When at his worse, he’s Public Enemy No. 1.
“I’ve got to go back to the work I put in to this point, video-wise, game-wise, mentally-wise, to put myself in a position for success,” Cooke said. “Although this one situation happened, I still believe and know that I’m in a good spot as far as the way I approach the game to go out and play a physical style without being riskful.
“Obviously, there’s the one situation that’s going to be in my head that it happened, but I’m a firm believer in the work that I’ve put in to change the style, to change my approach to the game, to allow me to go out and have success.”
Wild coach Mike Yeo, who confirmed Cooke will be in the lineup on Friday, believes the winger won’t have an issue playing his game.
“This is a guy that has been through this before and he was very hard on himself when it happened,” Yeo said. “Nobody was happy. We don’t want to lose a player, we don’t want anyone to get hurt, he doesn’t want to hurt anybody and he doesn’t want to hurt the team. That is going to be the focus for the most part. Like I said, the last several years, he’s been able to play the physical type of game, but play it honest and hard without going over the line and that is what we are going to need from him again.”
Frankly, Cooke is lucky.
He received just a seven-game suspension — which allowed for the possibility of a return in this year’s playoffs.
“It’s the perfect scenario,” said Cooke, who has two more years on his contract with the Wild. “Having to be up at this podium a week ago and not getting a chance to play again in the playoffs would have been a really hard thing for me. I’m thankful for the success of my teammates without me.
“The last couple of weeks, I think I earned myself an ulcer watching games. Obviously, the team’s played great, but it’s tough to sit and watch. I pride myself on being a guy that performs and has a game built for the playoffs, and it’s not fun to sit and watch. I’m proud of the guys. They’ve played hard, they battled hard, and I’m excited to be able to get out with them and support them and support our team in winning hockey games in the future. I’ve skated almost every day, again today I put myself on the ice, just to make sure I’m ready.”
WAKE-UP CALL FOR HAWKS
The words “wakey, wakey” became a sticky situation when Chicago Blackhawks defenceman Duncan Keith said them to an obviously injured David Backes in the opening round of the Stanley Cup playoffs.
The way Hawks forward Patrick Kane sees it, they’re worth saying to each other after their last outing.
The Blackhawks still hold a 2-1 lead in their second-round Stanley Cup playoff series with the Minnesota Wild, but didn’t look like the defending champs in Tuesday’s 4-0 loss.

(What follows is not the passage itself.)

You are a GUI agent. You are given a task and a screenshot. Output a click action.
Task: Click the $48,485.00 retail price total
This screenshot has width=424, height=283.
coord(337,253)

“It’s a wake-up call for us. Winning six games in a row, maybe we were a little overconfident in ourselves and Minnesota did a good job of making it a series,” Kane told reporters Wednesday in Chicago. “We still feel that we haven’t played our best game in the series and hopefully it’ll come next game.
“I think we’re happy with where we’re at. Obviously, it’s never fun losing a game, but it’s going to happen, especially in the payoffs.”
Starting with 2010’s Stanley Cup final, the Blackhawks have lost their first road game in nine straight series. However, they’ve lost only two of those series.
“It’s one game and we know the next one is going to be just as tough. We know we can play a lot better,” defenceman Johnny Oduya said. “The urgency is there now. We’ve seen how they can play and how far they battled for winning games. That’s something that we have to have, too, and it was a little bit of a wake-up call.
“We have to play better, that’s just the bottom line.”